Türkistan Evliyasından Sufi Allahyar hazretlerine ”rahmetullahi aleyh“, bir gün bir kimse gelip;
- Efendim, ibadet yapınca, nefsim kabarıyor. Benim gibi iyi kimse yoktur sanıyorum. İslamiyet’e ters bir şey yapınca da üzülüyor, kendimi muhtaç, aciz sanıyorum. Bu haller için ne buyurursunuz? diye sordu.
Cevabında;
- Kardeşim! Günah işleyince üzülmek ve kendini aciz ve zavallı görmek, pişmanlıktan ileri gelir ki, çok büyük nimettir, buyurdu. Allah korusun, günah işledikten sonra pişman olunmazsa ve hele günah işlemek tatlı gelirse, o zaman felaket olur.

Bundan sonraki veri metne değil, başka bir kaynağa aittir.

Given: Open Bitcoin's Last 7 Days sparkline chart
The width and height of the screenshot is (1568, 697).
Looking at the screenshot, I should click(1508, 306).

- Bu halim iyi mi yani efendim?
- Elbette. Pişmanlık ve üzülmek, tövbenin bir parçasıdır. Küçük günaha ısrar etmek, büyük günah olur. Büyük günaha ısrar etmek ise, insanı küfre götürür.
Şöyle bitirdi.
- Sizin bu haliniz, büyük nimettir. Buna şükrediniz ki, pişmanlığınız çoğalsın ve İslamiyet’e uymayan işlerden sizi korusun. Nitekim bir âyette mealen; (Şükrederseniz, nimetimi arttırırım!) buyuruldu.
İki şey çok mühim
Bir gün de nasihat istediler bu zattan.
- İki şey çok mühimdir, buyurdu.
- Onlar nedir efendim?
- Okumak ve okutmak.
Sonra izah etti bunları:
- Okumaktan maksat, "İslamiyet’i öğrenmek", okutmaktan maksat da öğrendiğini "Başkalarına öğretmek"tir. Öğretmek, öğrenmekten daha sevaptır.
İhlasın artması için
Bir genç de sordu bir gün bu zata.
- Hocam, ihlasımın artmasını istiyorum, ne yapayım?
Buyurdu ki:
- İslam büyüklerinin, Evliyaların hayatlarını oku öyleyse.
- O zaman ihlasım artar mı?
- Evet evladım. Çünkü onların kalbleri çok nurludur. Hayat hikayeleri okunursa, sevgileri kalbe dolar. Onları sevince de kalb nurlanır, temizlenir. İhlas hasıl olur böylece.